The perception of Burnt Swamp Association as the mission field for Southern Baptists was changing. They were destined to become full partners as a missionary force in evangelism and missions of the denomination.
A MISSIONARY FORCE
Understanding of the partnership between Burnt Swamp Association churches and the larger Southern Baptist Convention improved. Rev. Cummings served as a Baptist State Convention of North Carolina leader when elected to serve as the Convention president in 1999, the first Indian ever elected to that office. Burnt Swamp Baptists saw themselves as full partners in the work of Southern Baptists as never before. The Southern Baptist denomination reflects a growing diversity of racial and ethnic people in America, and so does Burnt Swamp Association. Indian communities are growing in eastern North Carolina but the neighborhoods also include people of other backgrounds. Indian churches are not nearly as homogeneous as merely twenty-five years ago. Indigenous leaders in Burnt Swamp churches, both lay and clergy continue to oversee the life of the congregations. Two pastors among the seventy are Anglo.
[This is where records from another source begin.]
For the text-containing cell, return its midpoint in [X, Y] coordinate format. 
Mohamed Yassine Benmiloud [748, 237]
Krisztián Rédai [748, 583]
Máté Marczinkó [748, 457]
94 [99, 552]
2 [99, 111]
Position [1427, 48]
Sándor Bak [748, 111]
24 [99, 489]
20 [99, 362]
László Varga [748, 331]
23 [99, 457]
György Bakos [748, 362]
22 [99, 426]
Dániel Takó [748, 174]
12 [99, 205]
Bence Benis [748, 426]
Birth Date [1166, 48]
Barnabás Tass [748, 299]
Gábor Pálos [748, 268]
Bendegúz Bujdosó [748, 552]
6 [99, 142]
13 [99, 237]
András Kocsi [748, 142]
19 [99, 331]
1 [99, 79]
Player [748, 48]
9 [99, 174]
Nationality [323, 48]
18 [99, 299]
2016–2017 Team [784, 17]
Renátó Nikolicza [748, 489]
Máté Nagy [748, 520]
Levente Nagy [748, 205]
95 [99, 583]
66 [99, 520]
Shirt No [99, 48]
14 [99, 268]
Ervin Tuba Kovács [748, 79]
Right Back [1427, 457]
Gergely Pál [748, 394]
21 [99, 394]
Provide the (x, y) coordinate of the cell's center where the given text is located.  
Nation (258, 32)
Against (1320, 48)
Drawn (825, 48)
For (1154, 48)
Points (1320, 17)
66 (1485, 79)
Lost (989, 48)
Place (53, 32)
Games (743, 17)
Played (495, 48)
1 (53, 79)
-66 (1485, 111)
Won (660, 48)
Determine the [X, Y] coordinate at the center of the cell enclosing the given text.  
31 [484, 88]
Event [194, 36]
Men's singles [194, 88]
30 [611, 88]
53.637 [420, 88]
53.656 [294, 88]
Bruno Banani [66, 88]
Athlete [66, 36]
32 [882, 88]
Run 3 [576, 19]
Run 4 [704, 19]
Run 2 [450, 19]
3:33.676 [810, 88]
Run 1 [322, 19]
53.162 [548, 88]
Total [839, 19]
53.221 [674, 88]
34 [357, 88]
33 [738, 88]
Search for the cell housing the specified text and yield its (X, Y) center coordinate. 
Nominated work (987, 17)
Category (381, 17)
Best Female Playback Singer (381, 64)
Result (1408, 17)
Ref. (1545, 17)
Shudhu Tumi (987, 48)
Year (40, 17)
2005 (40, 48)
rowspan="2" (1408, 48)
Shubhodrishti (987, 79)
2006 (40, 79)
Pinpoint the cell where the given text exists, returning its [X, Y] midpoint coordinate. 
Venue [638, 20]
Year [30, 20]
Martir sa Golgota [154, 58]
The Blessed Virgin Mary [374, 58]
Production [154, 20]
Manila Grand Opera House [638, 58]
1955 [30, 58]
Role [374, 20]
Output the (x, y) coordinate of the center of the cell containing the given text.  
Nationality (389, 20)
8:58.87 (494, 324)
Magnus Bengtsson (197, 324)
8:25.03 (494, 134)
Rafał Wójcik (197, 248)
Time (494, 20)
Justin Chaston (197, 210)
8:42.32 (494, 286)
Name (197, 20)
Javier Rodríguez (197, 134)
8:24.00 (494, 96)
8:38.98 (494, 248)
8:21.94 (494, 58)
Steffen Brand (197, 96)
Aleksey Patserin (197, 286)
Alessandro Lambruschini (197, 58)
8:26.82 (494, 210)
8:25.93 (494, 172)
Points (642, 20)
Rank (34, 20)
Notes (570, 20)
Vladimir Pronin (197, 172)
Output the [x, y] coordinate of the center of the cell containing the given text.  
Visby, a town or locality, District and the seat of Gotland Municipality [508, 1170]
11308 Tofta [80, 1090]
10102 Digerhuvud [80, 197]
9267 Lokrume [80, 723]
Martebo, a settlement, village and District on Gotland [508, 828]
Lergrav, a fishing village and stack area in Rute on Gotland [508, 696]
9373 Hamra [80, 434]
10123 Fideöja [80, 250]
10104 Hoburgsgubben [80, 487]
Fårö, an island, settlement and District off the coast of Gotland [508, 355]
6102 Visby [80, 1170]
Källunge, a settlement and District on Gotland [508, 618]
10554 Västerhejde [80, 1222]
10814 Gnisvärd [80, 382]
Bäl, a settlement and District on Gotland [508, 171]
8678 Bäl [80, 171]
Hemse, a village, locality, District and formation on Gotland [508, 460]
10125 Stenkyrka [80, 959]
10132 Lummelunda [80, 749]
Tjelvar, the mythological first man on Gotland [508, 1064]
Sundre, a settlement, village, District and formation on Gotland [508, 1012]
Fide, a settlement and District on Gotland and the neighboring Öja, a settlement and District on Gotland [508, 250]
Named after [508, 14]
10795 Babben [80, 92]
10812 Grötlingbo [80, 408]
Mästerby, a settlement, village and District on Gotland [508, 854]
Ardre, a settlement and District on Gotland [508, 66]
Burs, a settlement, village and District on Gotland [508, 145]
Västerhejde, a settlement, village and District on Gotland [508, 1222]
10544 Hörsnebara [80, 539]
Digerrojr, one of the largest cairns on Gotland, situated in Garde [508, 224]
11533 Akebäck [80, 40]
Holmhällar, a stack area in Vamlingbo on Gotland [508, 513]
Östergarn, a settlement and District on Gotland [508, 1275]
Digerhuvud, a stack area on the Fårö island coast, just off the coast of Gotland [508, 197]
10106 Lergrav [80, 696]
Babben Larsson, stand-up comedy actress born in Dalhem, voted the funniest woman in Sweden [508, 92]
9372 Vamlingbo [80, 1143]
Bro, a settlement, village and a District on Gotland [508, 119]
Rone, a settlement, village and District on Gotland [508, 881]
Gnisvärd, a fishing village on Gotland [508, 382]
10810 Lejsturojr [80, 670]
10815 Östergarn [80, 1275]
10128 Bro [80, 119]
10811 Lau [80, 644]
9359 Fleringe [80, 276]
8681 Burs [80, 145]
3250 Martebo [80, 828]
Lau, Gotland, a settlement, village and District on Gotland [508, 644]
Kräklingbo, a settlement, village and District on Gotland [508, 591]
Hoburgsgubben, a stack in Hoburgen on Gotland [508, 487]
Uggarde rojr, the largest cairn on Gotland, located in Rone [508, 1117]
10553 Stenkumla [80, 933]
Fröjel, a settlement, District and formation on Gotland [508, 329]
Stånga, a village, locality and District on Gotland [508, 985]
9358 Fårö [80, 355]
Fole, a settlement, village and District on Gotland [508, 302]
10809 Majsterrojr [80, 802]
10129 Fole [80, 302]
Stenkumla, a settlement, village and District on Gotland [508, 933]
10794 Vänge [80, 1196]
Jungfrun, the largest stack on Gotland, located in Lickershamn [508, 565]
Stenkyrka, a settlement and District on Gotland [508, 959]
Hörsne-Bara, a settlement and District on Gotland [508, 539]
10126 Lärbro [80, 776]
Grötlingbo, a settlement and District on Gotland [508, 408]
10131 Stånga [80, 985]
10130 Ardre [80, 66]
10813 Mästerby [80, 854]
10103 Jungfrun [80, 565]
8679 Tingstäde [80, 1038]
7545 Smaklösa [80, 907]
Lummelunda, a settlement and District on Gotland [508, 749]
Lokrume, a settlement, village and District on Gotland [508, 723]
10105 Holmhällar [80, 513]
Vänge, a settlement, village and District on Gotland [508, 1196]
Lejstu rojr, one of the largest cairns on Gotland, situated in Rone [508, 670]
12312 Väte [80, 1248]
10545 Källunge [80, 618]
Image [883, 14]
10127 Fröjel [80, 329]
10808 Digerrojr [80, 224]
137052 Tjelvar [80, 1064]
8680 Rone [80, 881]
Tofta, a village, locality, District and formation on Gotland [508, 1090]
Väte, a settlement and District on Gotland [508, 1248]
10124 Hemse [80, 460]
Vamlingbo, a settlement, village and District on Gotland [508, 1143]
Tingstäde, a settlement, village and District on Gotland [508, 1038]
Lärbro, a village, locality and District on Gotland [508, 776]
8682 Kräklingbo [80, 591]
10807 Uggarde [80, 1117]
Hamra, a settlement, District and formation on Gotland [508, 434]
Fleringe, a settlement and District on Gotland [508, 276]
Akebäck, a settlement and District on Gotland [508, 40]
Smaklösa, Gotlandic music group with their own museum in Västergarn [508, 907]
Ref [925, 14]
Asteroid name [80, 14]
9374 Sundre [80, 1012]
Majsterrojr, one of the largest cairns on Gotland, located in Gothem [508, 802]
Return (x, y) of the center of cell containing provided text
The neighboring Robeson Association (White) now has two pastors that are Indians originally from Burnt Swamp Association background. After nearly one hundred and thirty years as a fellowship of Indian Baptist churches, Burnt Swamp Association may hold distinction as the oldest organization of Baptist churches for Indians. The Association struggled to organize but grew as an organization exclusively for Indian churches and Indian people. It grows more apparent that while a uniform "Indian only" experience portrays the past, growing multicultural diversity lies in the future for Burnt Swamp Association churches.
Rev. Mike Cummings
Rev. Mike Cummings accepted the call to the Association as Missions Director in 1988, a position fully funded by the Association churches apart from any Home Mission Board support. His wife had been employed by the Association as office secretary for ten years prior to his coming. Additional staff during the 1990’s assisted with Christian community ministries and church development. He continued to build upon the Association’s commitment to mission work among Indian reservation communities in the mid-west and western United States. Mission teams from the churches multiplied. An increasing number of ministers from the Association churches sought seminary training. Churches’ involvement in the affairs of the Baptist State Convention increased.